--- Start of Data ---

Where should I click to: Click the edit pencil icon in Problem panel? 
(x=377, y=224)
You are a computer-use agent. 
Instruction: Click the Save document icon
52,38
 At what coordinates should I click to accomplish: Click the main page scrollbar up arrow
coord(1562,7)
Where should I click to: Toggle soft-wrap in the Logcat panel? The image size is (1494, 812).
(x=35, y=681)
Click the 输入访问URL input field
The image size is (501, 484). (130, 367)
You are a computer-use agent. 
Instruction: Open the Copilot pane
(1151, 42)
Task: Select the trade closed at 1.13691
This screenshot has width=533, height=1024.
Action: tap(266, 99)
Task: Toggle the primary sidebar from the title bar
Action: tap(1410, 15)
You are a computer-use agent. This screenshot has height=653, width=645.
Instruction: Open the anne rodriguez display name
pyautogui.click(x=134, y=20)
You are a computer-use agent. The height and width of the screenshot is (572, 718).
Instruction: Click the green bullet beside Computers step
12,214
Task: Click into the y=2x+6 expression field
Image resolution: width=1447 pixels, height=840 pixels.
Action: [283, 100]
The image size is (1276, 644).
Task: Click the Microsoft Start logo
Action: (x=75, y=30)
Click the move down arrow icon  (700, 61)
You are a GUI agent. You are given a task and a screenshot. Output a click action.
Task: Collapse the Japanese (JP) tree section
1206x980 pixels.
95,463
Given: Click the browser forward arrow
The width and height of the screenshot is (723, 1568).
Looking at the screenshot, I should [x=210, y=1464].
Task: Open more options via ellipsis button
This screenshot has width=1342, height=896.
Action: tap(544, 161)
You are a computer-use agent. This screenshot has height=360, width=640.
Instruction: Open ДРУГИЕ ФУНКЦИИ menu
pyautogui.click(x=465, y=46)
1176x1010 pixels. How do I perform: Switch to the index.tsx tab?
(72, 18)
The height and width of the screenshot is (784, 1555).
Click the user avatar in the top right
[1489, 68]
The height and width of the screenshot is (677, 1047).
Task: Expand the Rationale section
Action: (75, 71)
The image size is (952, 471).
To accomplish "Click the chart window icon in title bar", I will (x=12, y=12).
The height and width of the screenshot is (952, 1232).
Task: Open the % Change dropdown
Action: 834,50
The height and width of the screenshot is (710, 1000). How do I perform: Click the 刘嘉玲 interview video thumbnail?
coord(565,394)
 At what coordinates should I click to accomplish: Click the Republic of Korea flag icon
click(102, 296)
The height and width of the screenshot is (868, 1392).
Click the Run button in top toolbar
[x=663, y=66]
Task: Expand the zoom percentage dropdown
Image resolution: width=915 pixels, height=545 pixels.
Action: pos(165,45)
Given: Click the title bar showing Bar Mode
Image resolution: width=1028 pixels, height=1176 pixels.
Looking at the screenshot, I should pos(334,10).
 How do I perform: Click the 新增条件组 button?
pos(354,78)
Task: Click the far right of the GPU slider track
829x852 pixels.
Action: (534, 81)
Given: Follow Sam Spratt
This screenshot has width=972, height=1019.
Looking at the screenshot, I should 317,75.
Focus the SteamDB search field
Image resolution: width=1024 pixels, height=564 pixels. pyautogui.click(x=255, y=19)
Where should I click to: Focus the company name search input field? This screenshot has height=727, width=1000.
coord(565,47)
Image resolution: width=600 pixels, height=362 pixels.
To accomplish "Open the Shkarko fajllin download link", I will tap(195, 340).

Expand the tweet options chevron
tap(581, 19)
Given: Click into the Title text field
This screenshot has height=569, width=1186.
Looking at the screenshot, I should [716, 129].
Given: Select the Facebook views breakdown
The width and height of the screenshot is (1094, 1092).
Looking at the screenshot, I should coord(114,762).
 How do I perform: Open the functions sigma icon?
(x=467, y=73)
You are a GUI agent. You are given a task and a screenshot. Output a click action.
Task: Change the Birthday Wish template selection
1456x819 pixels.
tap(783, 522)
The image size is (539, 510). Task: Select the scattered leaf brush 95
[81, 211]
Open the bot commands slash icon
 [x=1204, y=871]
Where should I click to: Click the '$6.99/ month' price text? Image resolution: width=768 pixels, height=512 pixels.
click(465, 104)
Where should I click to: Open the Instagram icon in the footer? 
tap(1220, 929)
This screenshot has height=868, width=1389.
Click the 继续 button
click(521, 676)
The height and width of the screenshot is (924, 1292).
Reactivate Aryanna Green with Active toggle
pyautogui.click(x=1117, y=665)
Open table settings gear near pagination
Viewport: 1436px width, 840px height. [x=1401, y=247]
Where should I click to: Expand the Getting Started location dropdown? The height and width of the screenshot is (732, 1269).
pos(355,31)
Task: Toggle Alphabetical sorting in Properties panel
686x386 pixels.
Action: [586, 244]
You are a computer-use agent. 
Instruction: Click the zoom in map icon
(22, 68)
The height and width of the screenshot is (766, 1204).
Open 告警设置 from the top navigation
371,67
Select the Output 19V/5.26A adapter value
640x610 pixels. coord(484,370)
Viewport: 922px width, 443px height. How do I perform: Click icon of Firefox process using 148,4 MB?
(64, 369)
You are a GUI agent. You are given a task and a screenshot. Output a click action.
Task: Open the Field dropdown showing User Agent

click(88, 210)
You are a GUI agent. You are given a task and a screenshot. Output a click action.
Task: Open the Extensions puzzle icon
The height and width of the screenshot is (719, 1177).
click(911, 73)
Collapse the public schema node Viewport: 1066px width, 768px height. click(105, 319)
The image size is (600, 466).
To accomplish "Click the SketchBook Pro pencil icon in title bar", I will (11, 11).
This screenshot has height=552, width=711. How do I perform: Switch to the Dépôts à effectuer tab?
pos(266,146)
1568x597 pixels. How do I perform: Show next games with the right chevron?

--- End of Data ---

=== Problem details ===
Please convert everything in the listing from the line containing "Given: Click the browser forward arrow" down to the line containing "Action: tap(544, 161)" into a two-column CSV headed input and output, with one row per text-and-answer pair. Put each value in a quoted field and turn any line breaks into spaces.

=== Reply to the task ===
input,output
"Given: Click the browser forward arrow The width and height of the screenshot is (723, 1568).","Looking at the screenshot, I should [x=210, y=1464]."
"Task: Open more options via ellipsis button This screenshot has width=1342, height=896.","Action: tap(544, 161)"